Available data START

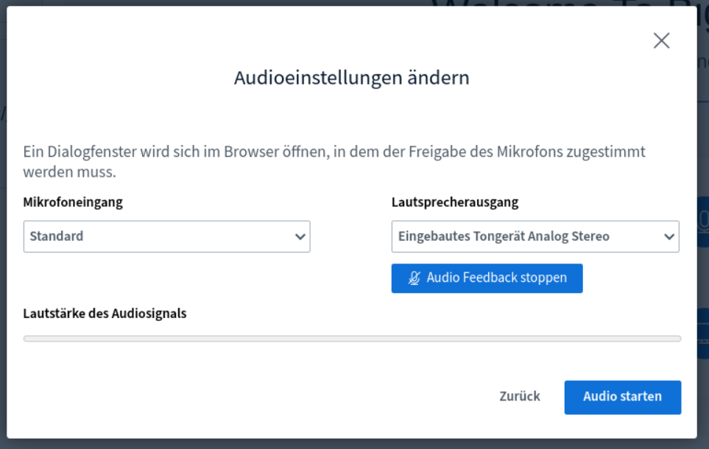
Task: Open the Mikrofoneingang dropdown showing Standard
Action: 166,237
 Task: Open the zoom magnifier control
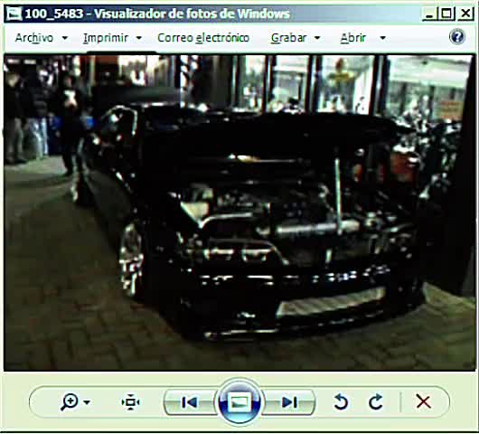click(70, 401)
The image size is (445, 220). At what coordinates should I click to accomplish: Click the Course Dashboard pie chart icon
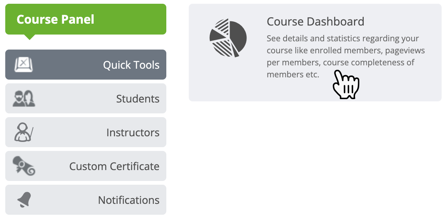(228, 39)
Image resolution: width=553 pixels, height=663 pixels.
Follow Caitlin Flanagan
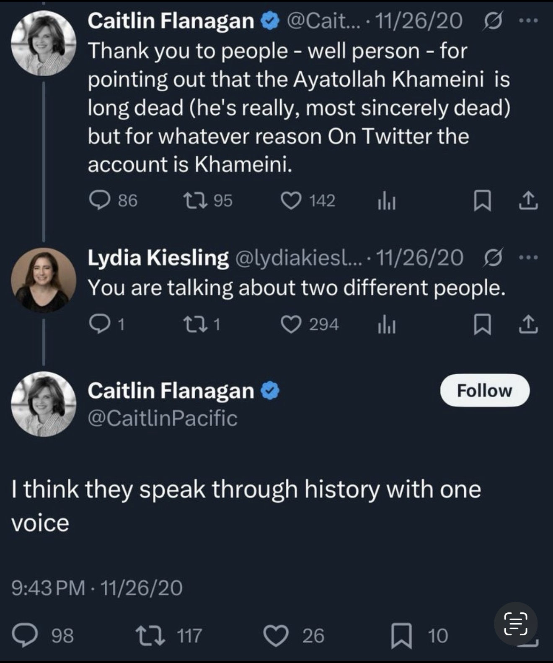[485, 391]
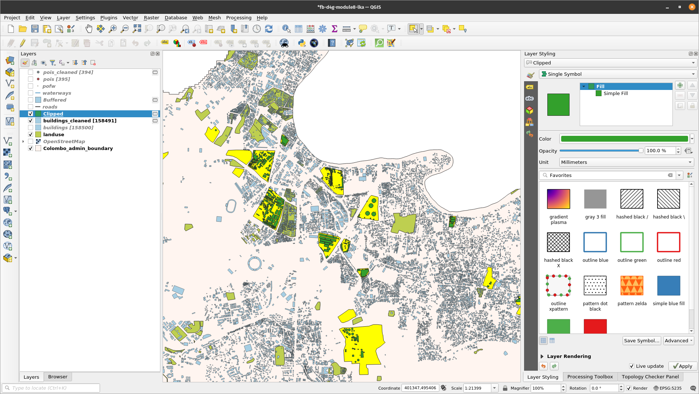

Available data END

### Task details
The expected output is the exact run of lines from the one containing "Task: Open the zoom magnifier control" through the final line of the data above, both ends included, with no pictures.

### Result of the exercise
 Task: Open the zoom magnifier control
click(70, 401)
The image size is (445, 220). At what coordinates should I click to accomplish: Click the Course Dashboard pie chart icon
(228, 39)
Image resolution: width=553 pixels, height=663 pixels.
Follow Caitlin Flanagan
[485, 391]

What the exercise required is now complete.